• _TASK DESCRIPTION_
Look through the data below for the line with "Select Compiler category in options tree" and the line with "Task: Click the Confirm Password field", then transcribe exactly from the first through the second, leaving out all pictures.

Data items
-- Opening Marker --
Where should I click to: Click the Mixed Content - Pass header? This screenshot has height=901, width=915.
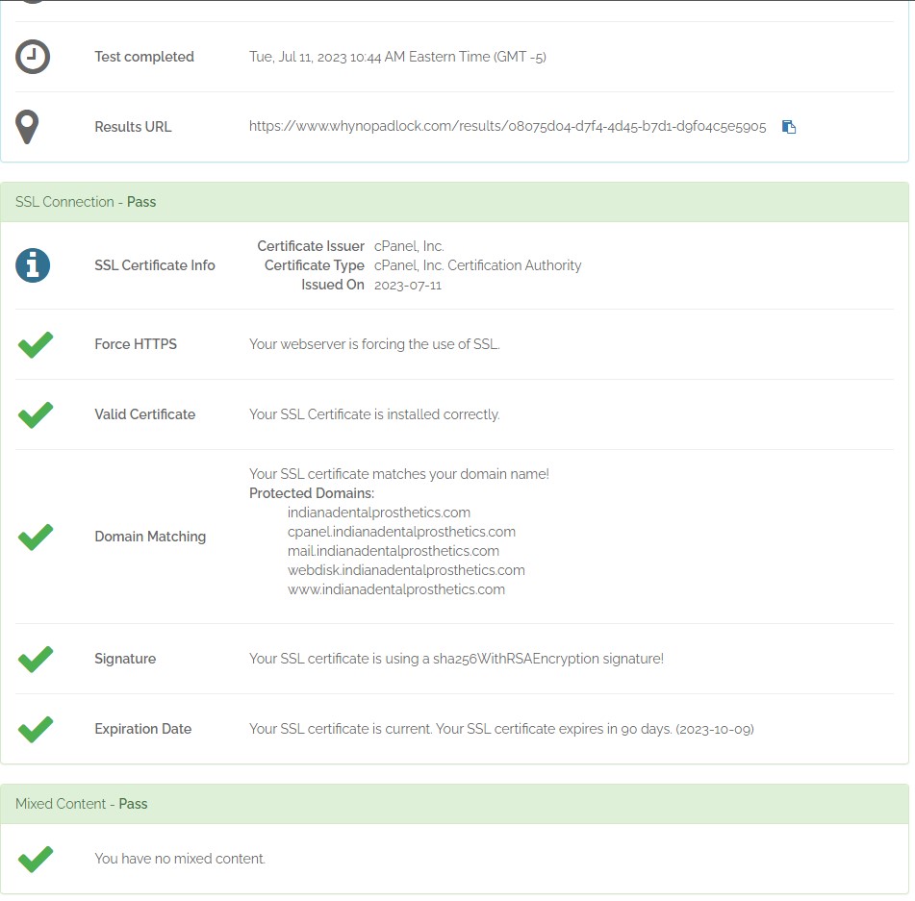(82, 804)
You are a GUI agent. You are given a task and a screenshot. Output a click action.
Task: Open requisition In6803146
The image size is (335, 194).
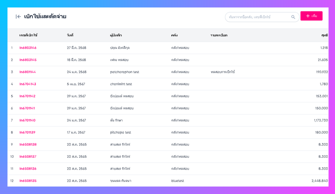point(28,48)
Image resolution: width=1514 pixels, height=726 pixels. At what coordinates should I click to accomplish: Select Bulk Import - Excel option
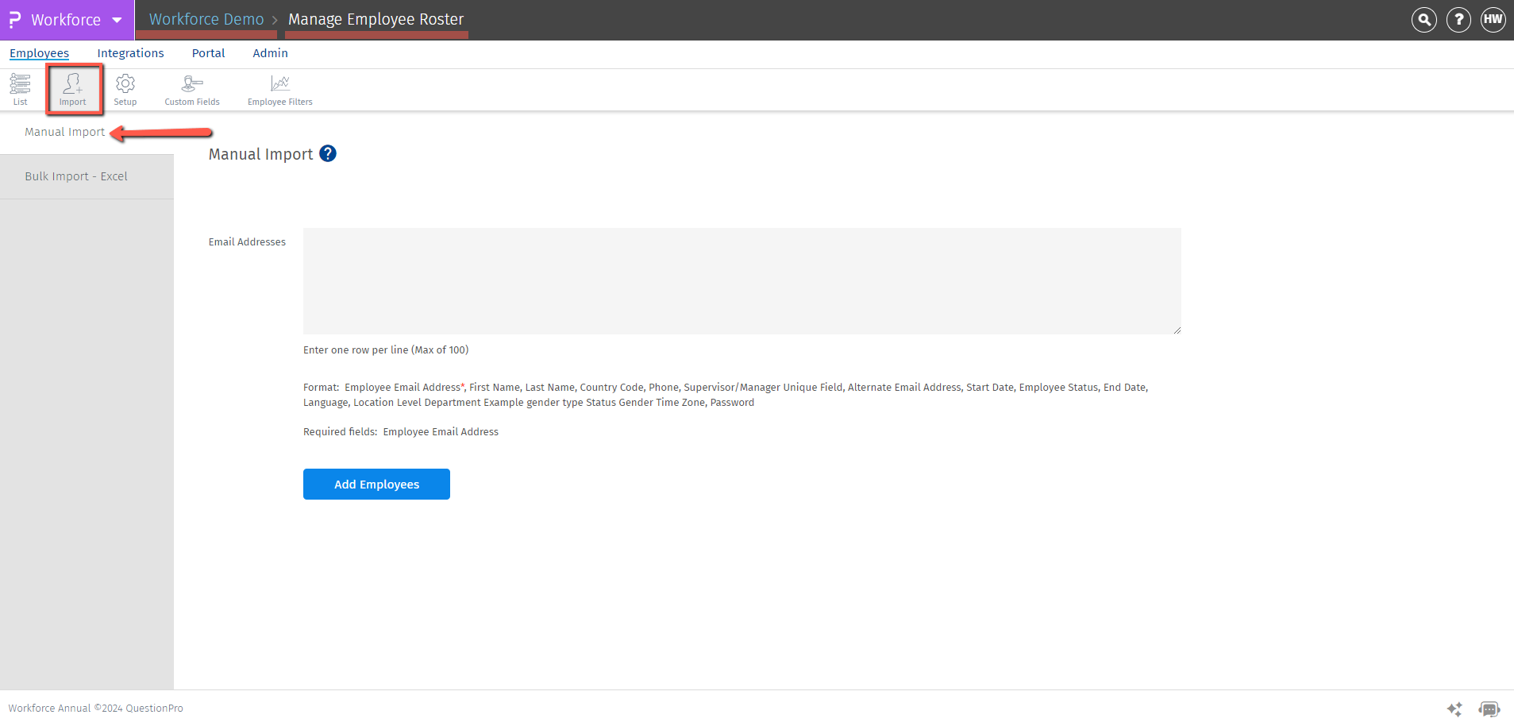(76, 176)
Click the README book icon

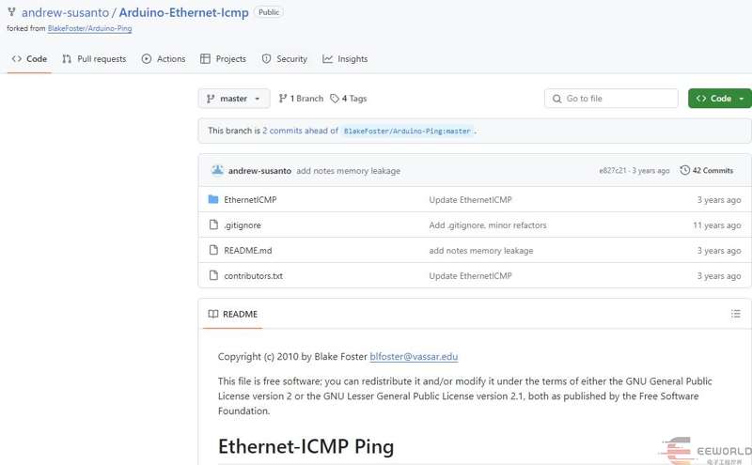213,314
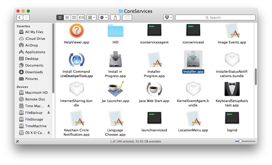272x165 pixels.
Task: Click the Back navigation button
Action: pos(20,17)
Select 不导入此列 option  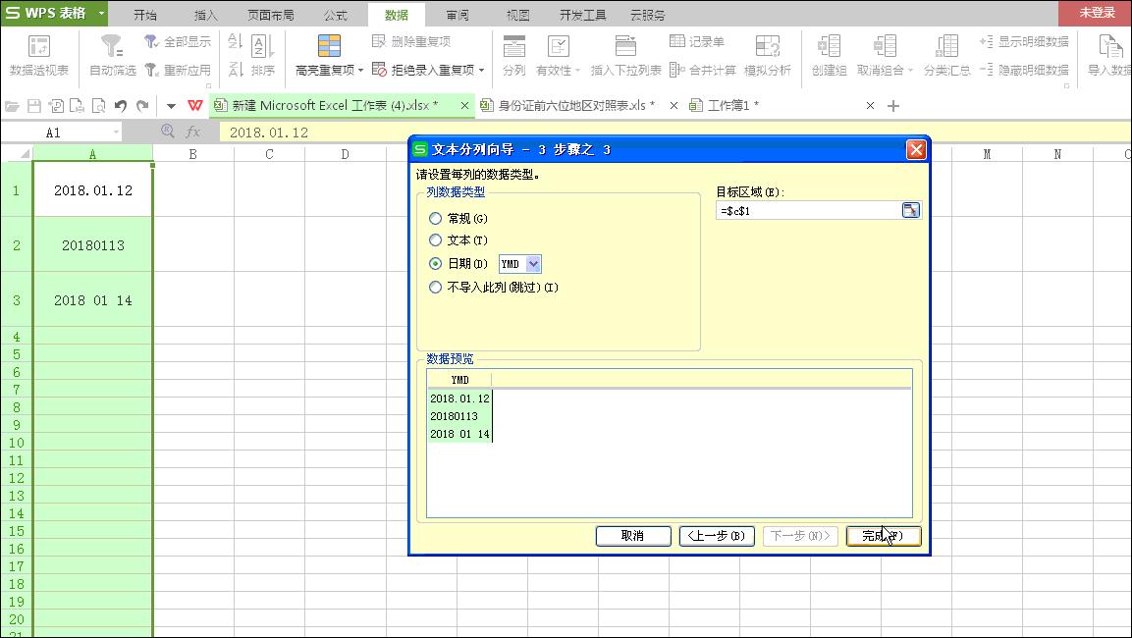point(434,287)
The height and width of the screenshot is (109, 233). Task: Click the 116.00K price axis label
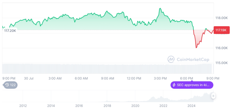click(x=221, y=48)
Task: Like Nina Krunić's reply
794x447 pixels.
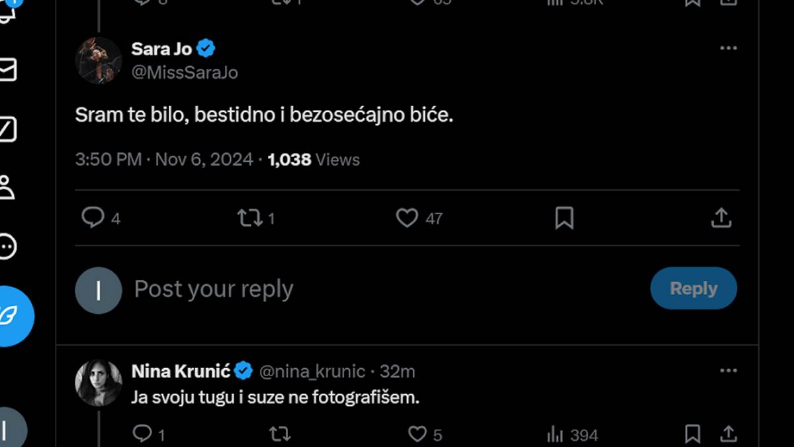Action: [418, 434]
-- Closing Marker --
-- Opening Marker --
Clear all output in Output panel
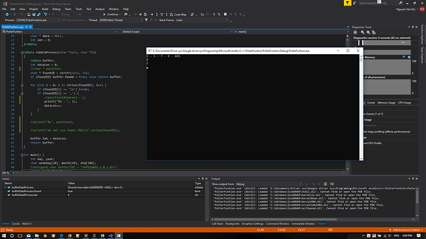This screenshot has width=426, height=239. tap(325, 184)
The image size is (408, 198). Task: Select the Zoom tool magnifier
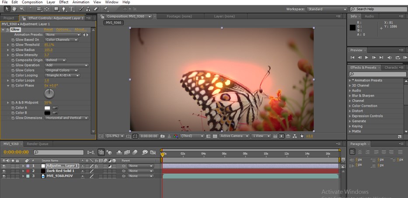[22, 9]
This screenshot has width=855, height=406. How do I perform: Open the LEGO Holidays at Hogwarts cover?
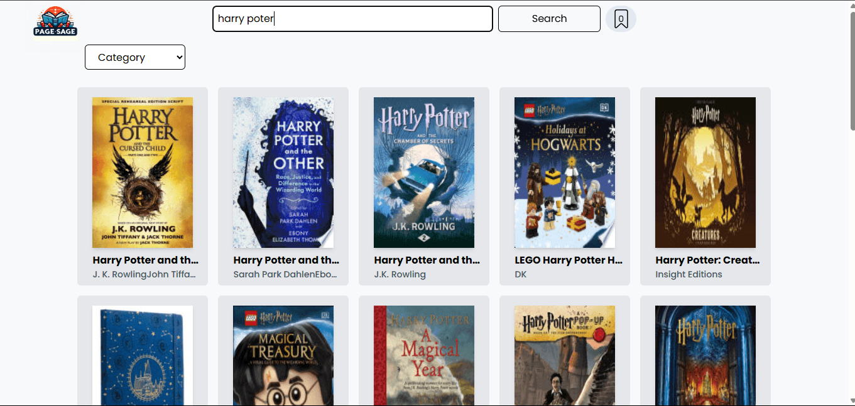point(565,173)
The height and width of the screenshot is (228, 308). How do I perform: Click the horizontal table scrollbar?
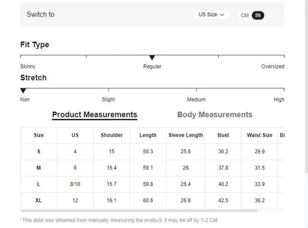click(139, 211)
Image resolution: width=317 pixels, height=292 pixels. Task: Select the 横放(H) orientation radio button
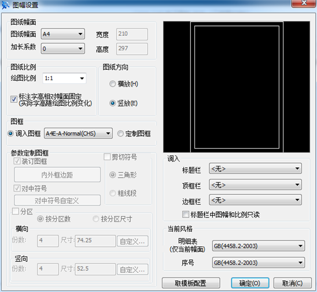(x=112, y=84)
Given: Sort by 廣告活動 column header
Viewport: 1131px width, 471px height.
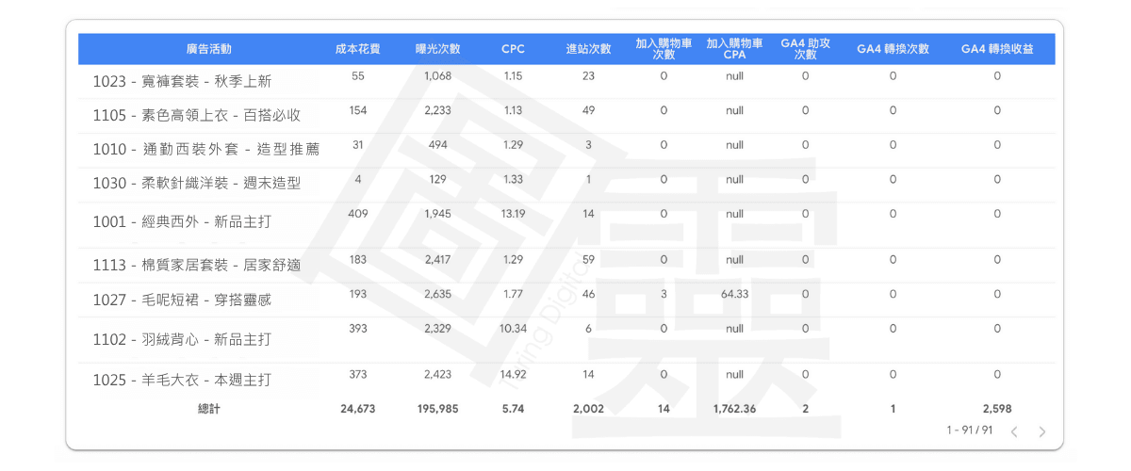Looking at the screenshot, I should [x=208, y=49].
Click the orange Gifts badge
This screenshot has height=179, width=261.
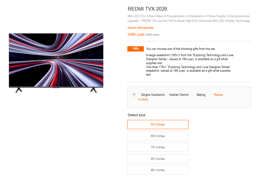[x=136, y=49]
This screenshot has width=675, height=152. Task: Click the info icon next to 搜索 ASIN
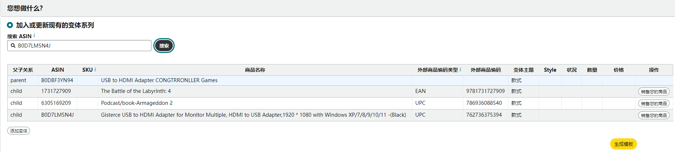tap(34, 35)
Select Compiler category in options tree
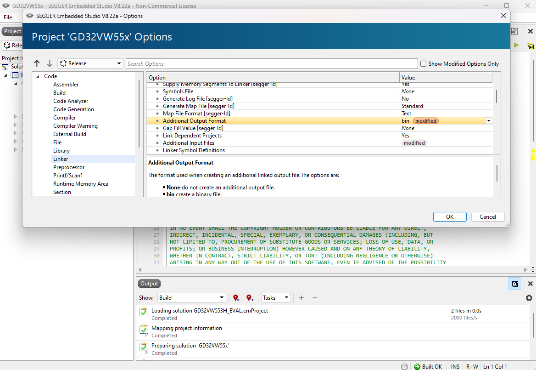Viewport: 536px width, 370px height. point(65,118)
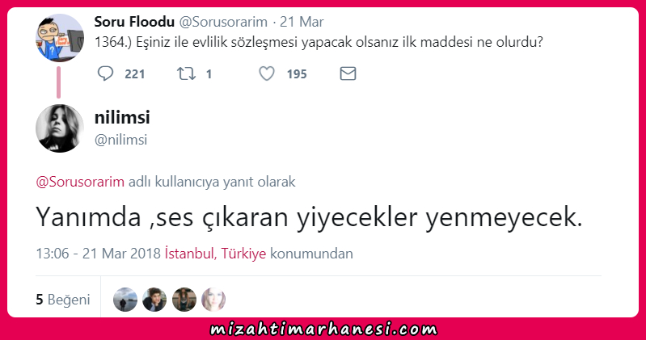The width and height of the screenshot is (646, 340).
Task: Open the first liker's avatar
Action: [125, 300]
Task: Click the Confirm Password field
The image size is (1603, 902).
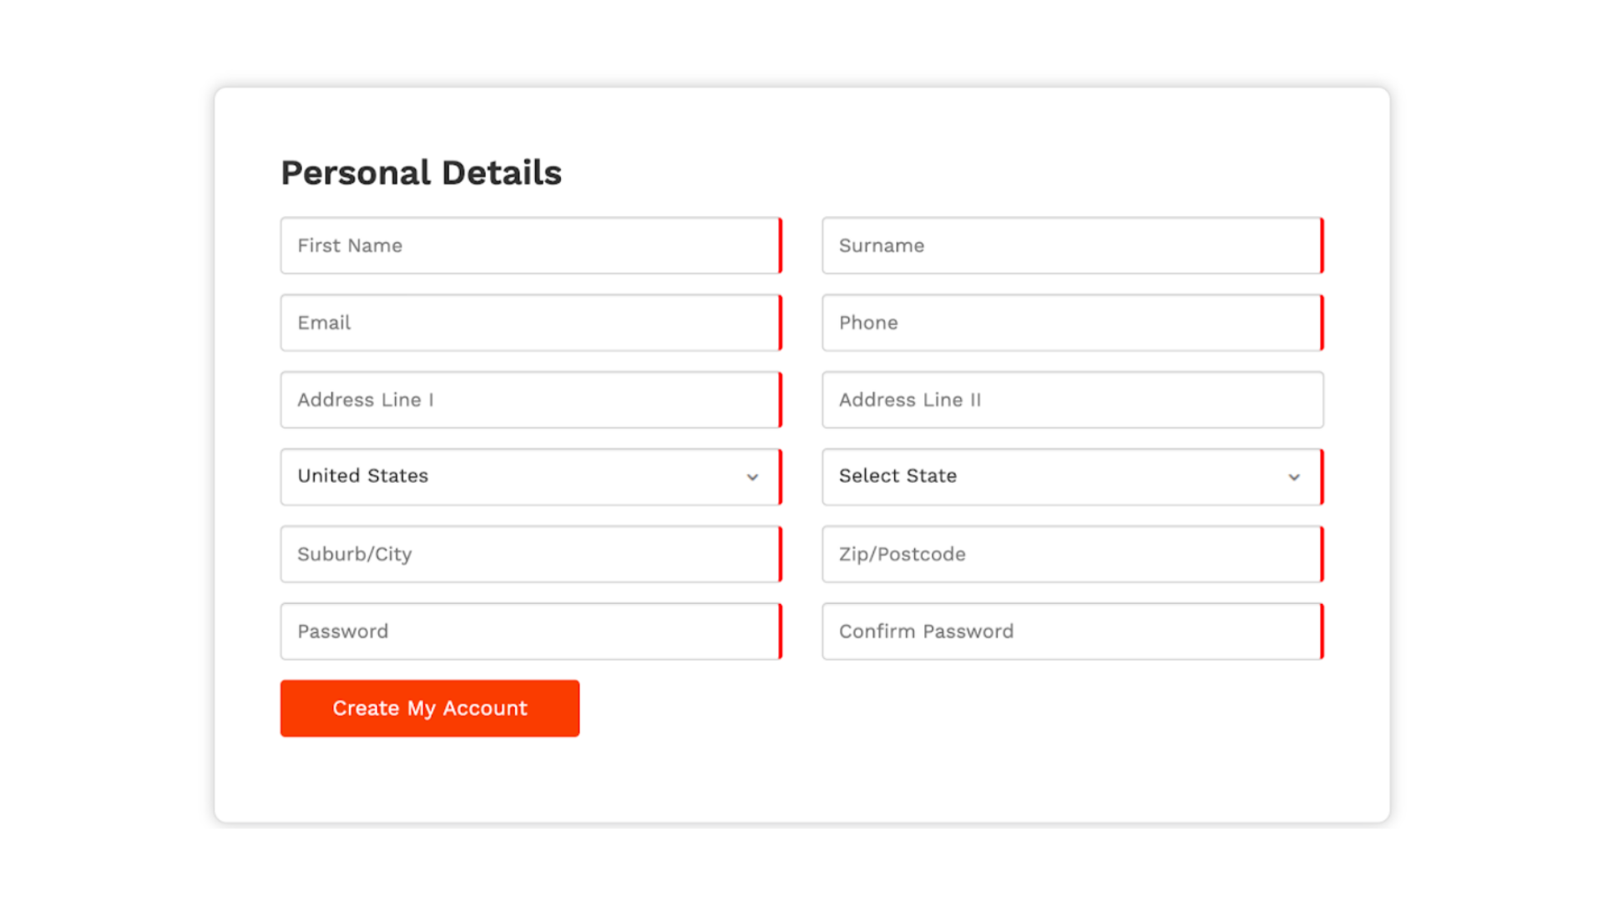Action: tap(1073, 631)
-- Closing Marker --
• _ANSWER BOX_
Select Compiler category in options tree
Viewport: 536px width, 370px height. point(65,118)
The width and height of the screenshot is (646, 340).
Task: Open the first liker's avatar
Action: [125, 300]
Task: Click the Confirm Password field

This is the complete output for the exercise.